Despite past panchromatic observations of the innermost part of the Milky Way , the overall structure of the Galactic Centre ( GC ) remains enigmatic in terms of geometry .
In this paper , we aim to show how polarimetry can probe the three-dimensional position of the molecular material in the central \sim 100 pc of the GC .
We investigate a model where the central supermassive black hole Sgr A ^ { * } is radiatively coupled to a fragmented circumnuclear disc ( CND ) , an elliptical twisted ring representative of the central molecular zone ( CMZ ) , and the two main , bright molecular clouds Sgr B2 and Sgr C. 8 – 35 keV integrated polarization mapping reveals that Sgr B2 and Sgr C , situated at the two sides of the CMZ , present the highest polarization degrees ( 66.5 and 47.8 per cent respectively ) , both associated with a polarization position angle \psi = 90 ^ { \circ } ( normal to the scattering plane ) .

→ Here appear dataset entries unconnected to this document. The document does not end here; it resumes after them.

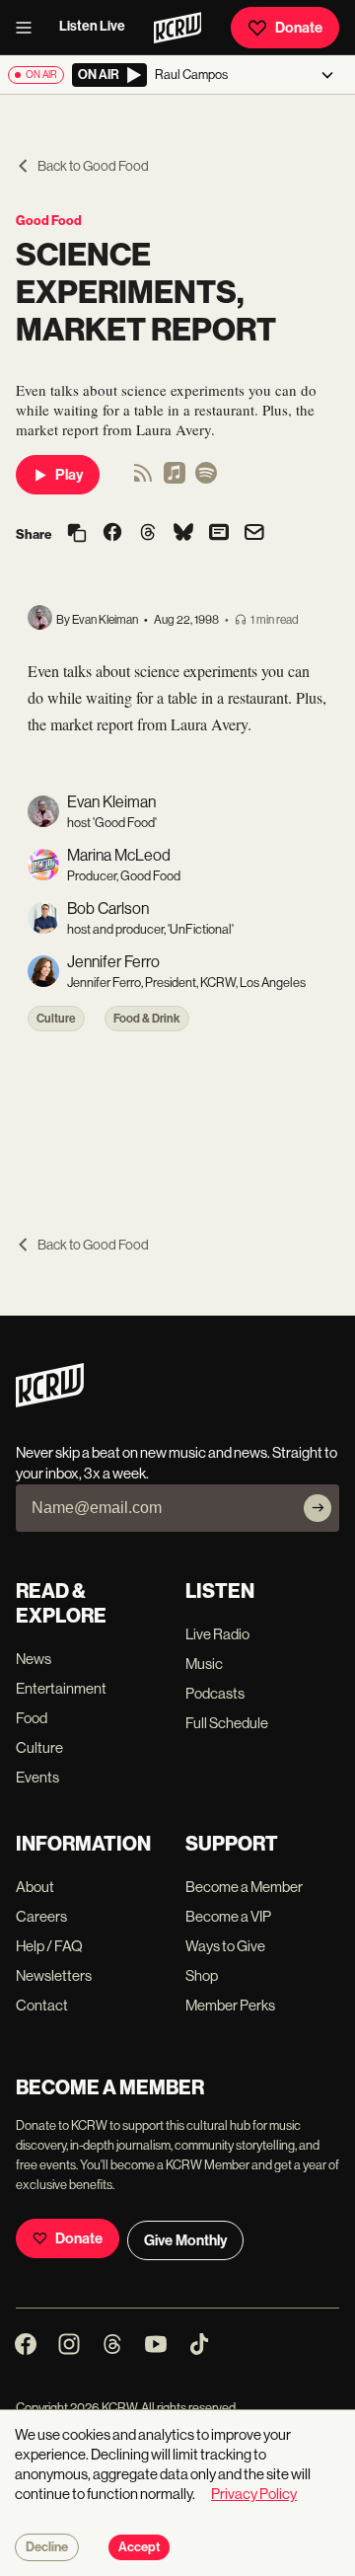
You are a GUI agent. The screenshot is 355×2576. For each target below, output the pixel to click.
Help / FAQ (49, 1945)
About (35, 1886)
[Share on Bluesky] (183, 534)
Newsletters (54, 1975)
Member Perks (230, 2005)
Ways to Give (225, 1945)
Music (204, 1663)
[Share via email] (254, 534)
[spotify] (206, 479)
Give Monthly (185, 2240)
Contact (42, 2005)
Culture (56, 1018)
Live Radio (217, 1634)
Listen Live (92, 26)
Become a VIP (228, 1916)
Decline (47, 2547)
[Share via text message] (219, 534)
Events (37, 1777)
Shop (201, 1975)
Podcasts (215, 1693)
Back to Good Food (93, 166)
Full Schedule (226, 1722)
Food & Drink (146, 1018)
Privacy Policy (254, 2493)
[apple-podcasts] (174, 479)
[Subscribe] (317, 1508)
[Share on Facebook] (112, 534)
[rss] (143, 479)
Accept (139, 2547)
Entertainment (61, 1688)
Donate (298, 28)
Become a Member (244, 1886)
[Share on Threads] (148, 534)
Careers (41, 1916)
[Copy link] (77, 534)
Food (31, 1717)
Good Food (49, 220)
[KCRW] (50, 1402)
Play (69, 475)
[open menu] (29, 27)
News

The CND shows a lower polarization degree , 1.0 per cent with \psi = -20.5 ^ { \circ } , tracing the inclination of the CND with respect to the Galactic plane .
The CMZ polarization is spatially variable .
We also consider a range of spatial locations for Sgr A ^ { * } and the reprocessing media , and investigate how the modeled three-dimensional geometry influences the resulting GC polarization .
The two reflection nebulae are found to always produce high polarization degrees ( \gg 10 per cent ) .
We show that a 500 ks observation with a broadband polarimeter could constrain the location and the morphology of the scattering material with respect to the emitting source , revealing the past activity of Sgr A ^ { * } .